• **EXERCISE BRIEF**: Pictures aside, each record should be reproduced exactly.

[Excerpts from a dataset]
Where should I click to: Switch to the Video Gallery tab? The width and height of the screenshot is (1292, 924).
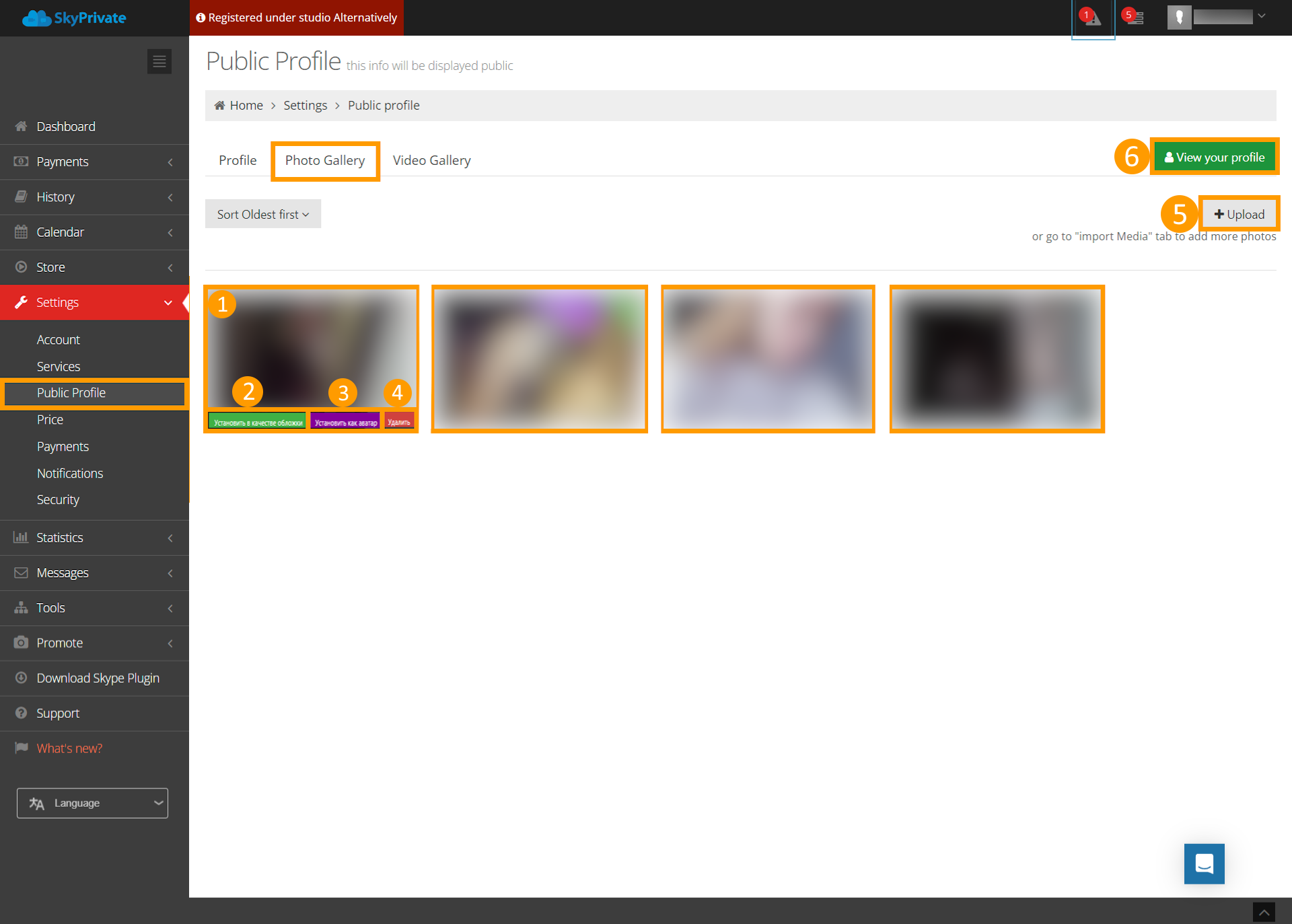[431, 160]
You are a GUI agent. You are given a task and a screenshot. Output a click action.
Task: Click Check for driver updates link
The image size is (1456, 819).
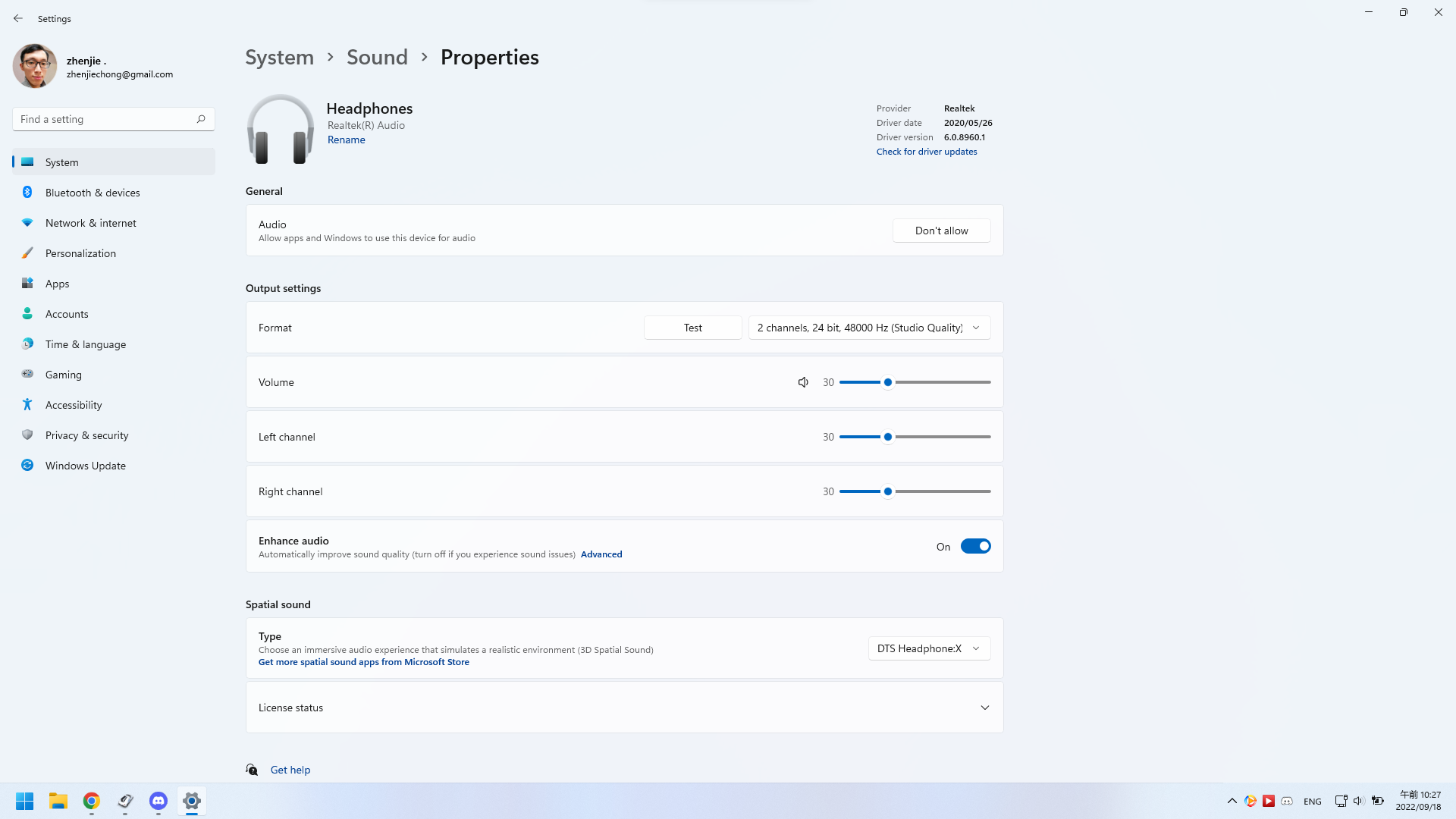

• **SOLUTION TO THE PROBLEM**:
Where should I click to: Switch to the Video Gallery tab? The width and height of the screenshot is (1292, 924).
[431, 160]
You are a GUI agent. You are given a task and a screenshot. Output a click action.
Task: Click Check for driver updates link
The image size is (1456, 819).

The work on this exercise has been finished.